When you receive orders to deploy, you need to be able to focus on the upcoming mission. To do this, you'll want to ensure your finances are in order and that you take measures to protect yourself from harmful financial situations like identity theft or fraud.
One easy step you can take to minimize your risk is to file an active duty alert or security freeze on your credit before you deploy. This ensures that businesses have to verify your identity before they issue credit in your name, which should help you avoid identity theft.
Identity theft happens when someone steals your personal information and uses it without your permission. It can wreak havoc on your finances and credit rating, and can cost a lot of time and money to fix. When you are called to active duty or deployed away from home, you may be at greater risk for identity theft; luckily, members of the military can take pre-emptive steps to protect themselves.
Active Duty Alert
When businesses see an active duty alert on your credit report, they must verify your identity before issuing credit in your name. This should prevent any new accounts from being opened in your name. It's similar to a security freeze, which is described below, but your active duty alert will automatically remain in place for one year - although you can request to have it removed sooner. If your deployment is longer than one year, you can place another active duty alert on your credit report if necessary.

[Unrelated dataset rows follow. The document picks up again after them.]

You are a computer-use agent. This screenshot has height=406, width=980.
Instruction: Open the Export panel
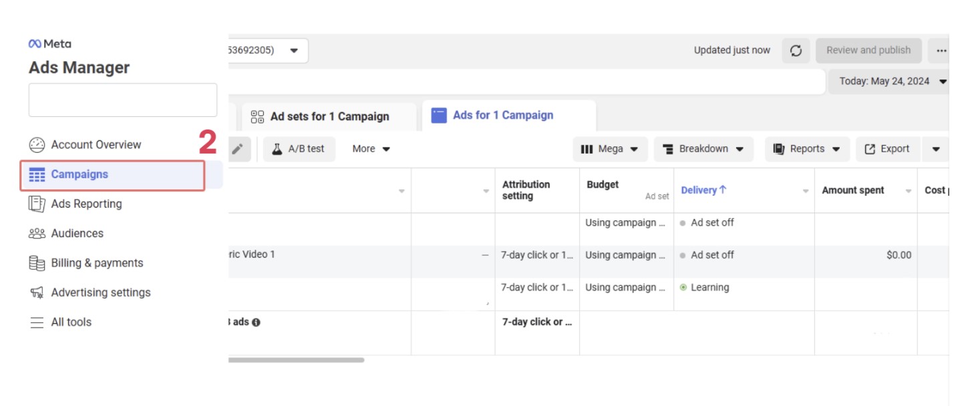point(887,148)
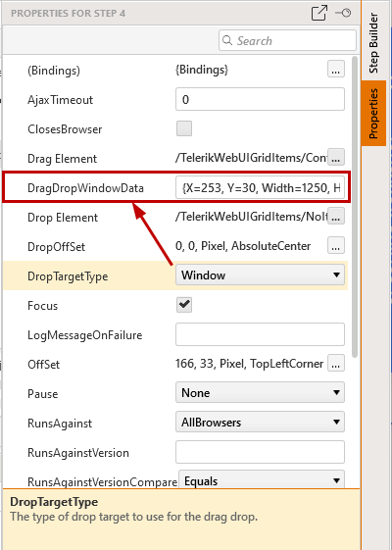This screenshot has width=392, height=550.
Task: Open the Pause dropdown set to None
Action: coord(260,392)
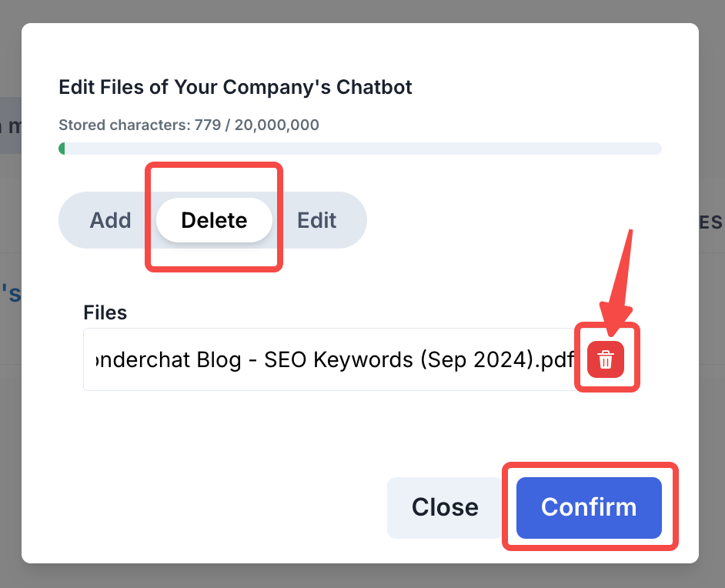Click the "Stored characters: 779 / 20,000,000" text

tap(189, 125)
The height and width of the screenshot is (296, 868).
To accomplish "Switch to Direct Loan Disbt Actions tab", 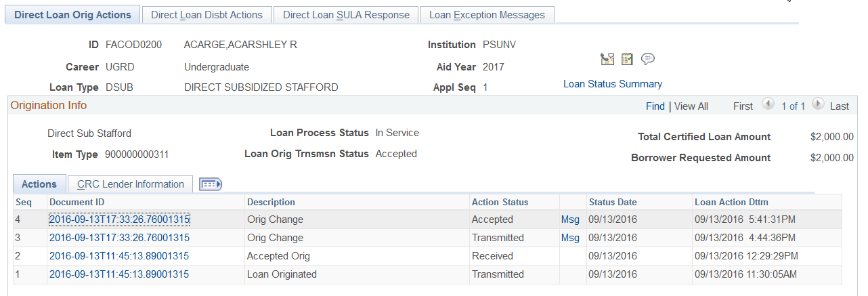I will pyautogui.click(x=207, y=15).
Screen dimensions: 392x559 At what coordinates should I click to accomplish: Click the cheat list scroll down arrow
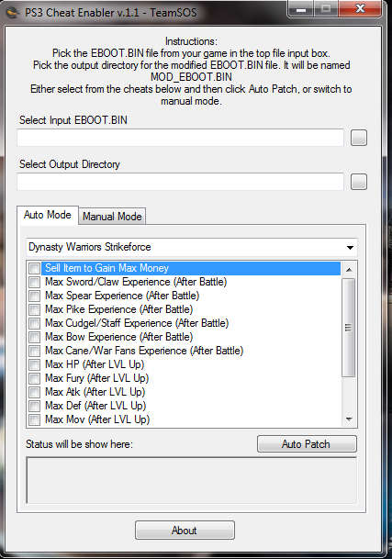(349, 419)
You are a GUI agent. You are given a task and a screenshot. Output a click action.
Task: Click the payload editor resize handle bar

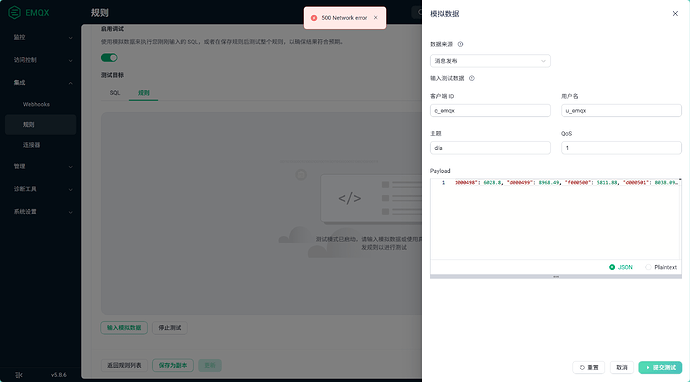click(556, 276)
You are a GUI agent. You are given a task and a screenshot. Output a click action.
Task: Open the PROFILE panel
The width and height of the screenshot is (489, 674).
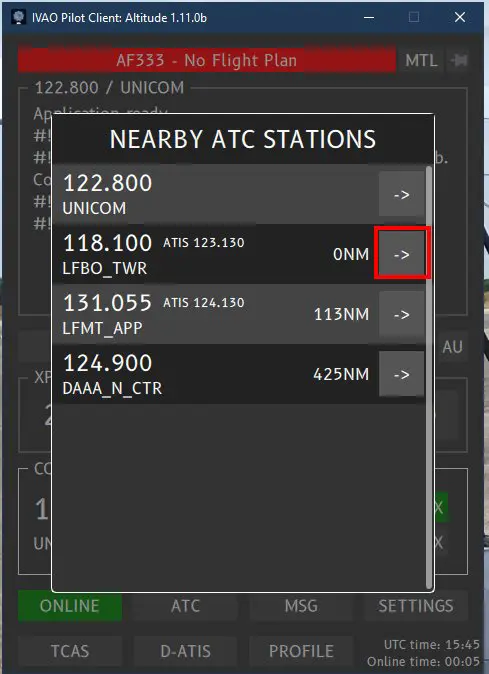[x=301, y=651]
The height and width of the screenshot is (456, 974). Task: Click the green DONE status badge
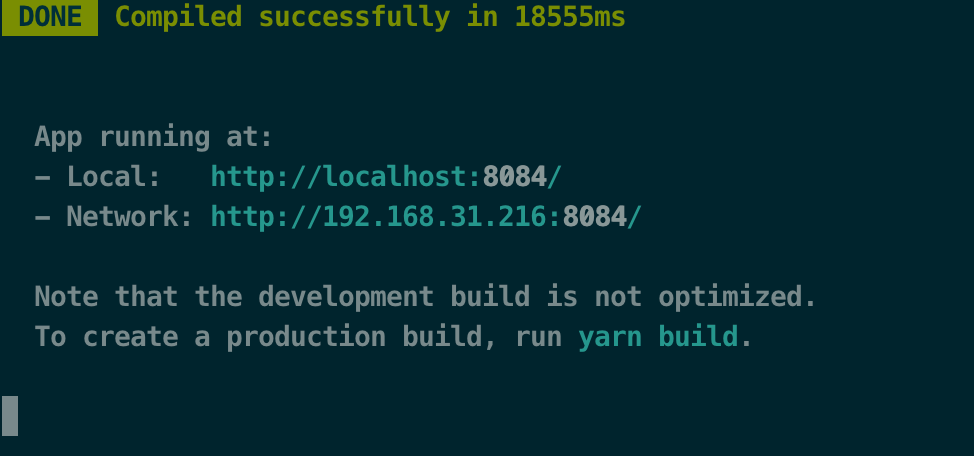pos(50,17)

An active duty alert allows you to designate a personal representative, such as your spouse, partner or another trusted person, who can act on your behalf to verify your identity or remove your active duty alert if necessary. Placing an active duty alert on your credit also reduces the number of pre-approved credit card and insurance offers you receive for two years. To place an active duty alert, complete the following steps:
- Contact one of the three credit bureaus-either Equifax, TransUnion or Experian and express your desire to place an active duty alert on your credit. The company you call must contact the others.

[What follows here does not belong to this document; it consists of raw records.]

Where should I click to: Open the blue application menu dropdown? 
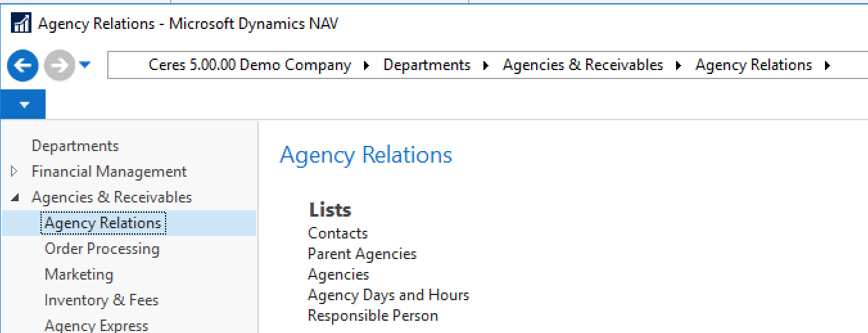coord(24,104)
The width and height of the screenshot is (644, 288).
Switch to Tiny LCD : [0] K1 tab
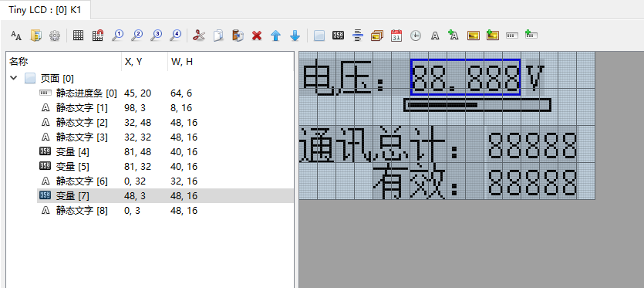click(45, 10)
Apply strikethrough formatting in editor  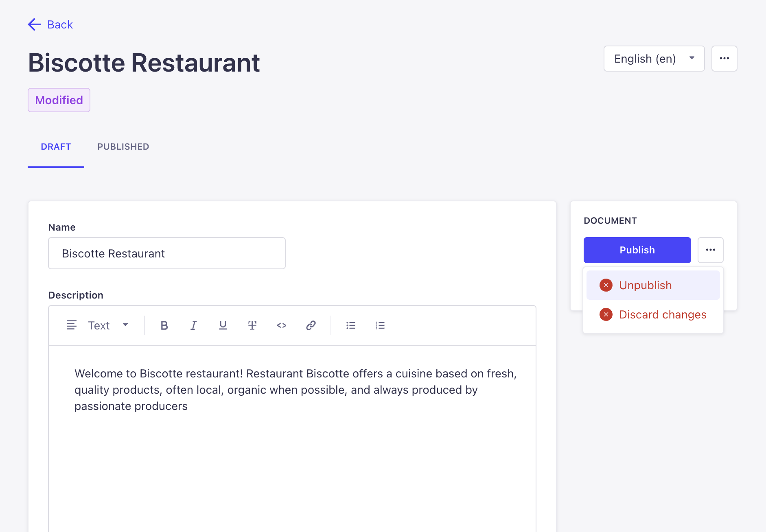[x=252, y=325]
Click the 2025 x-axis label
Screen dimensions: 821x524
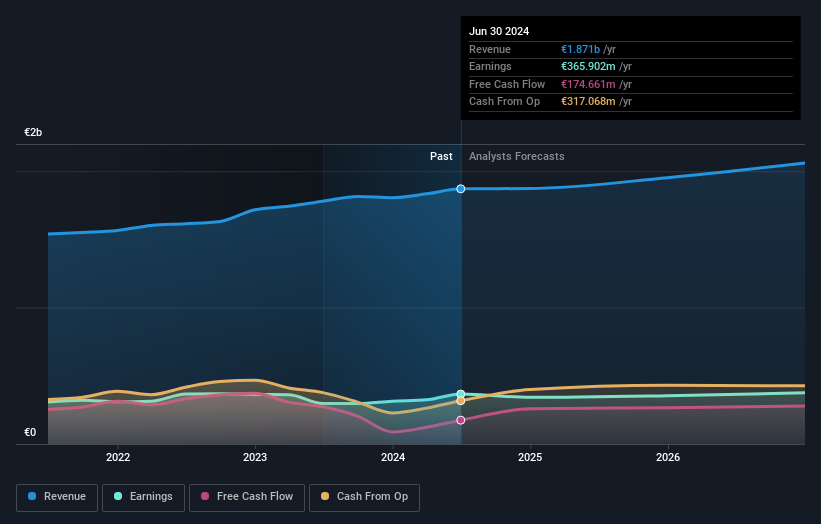(x=530, y=458)
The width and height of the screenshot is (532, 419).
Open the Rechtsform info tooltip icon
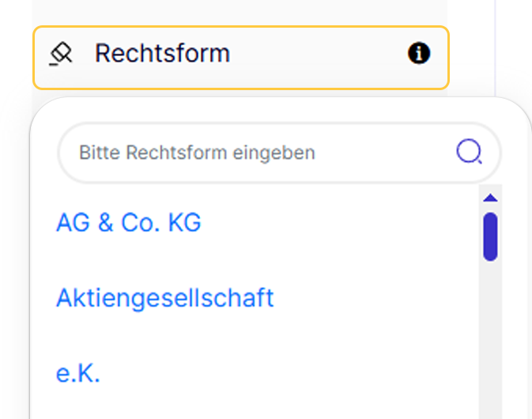point(419,54)
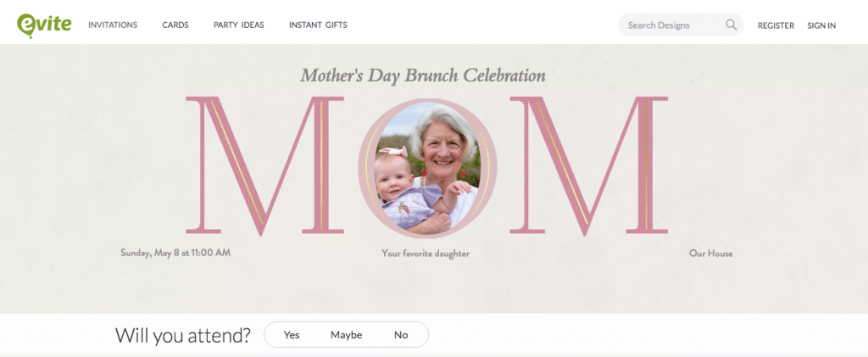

- Provide proof of identity, like a government-issued identity card, driver's license, military identification, birth certificate or passport.
To find the contact information for the credit reporting agencies, as well as more details about active duty alerts, visit the Federal Trade Commission's website.
To protect yourself and your credit rating while you are deployed, you can also place a security freeze on your credit. A security freeze means that your credit file cannot be shared with anyone, such as potential creditors or insurance companies, without your permission. Most businesses will not open credit accounts without checking a consumer's credit history first - so if you have a freeze on your account, this will keep any new accounts from being opened in your name.
If you freeze your credit, you'll have to set up the freeze separately with each of the three credit reporting companies - TransUnion, Equifax and Experian. The cost to place and lift a freeze, and how long the freeze lasts depends on state law. Some states charge about $10 for a freeze; other states charge nothing. To place a security freeze on your credit, complete the following steps:
- Contact your state attorney general's office to inquire about placing a freeze on your credit. Be sure to tell them you are a member of the military and ask how long the freeze lasts and how much it costs.
- Contact each of the three credit reporting agencies - Equifax, TransUnion and Experian. Ask them each to put a freeze on your credit.
A security freeze can be lifted temporarily when you are applying for credit, or you may remove it permanently at any time. To find the contact information for the credit reporting agencies, as well as more information about a security freeze on your credit, visit the Federal Trade Commission's website.
Identity theft is a growing problem. In addition to requesting a security freeze or an active duty alert on your credit, get into the habit of shredding any paperwork with your private information on it. In addition, don't give out your account numbers or personal information over email. The Federal Trade Commission has additional suggestions for protecting yourself against identity theft.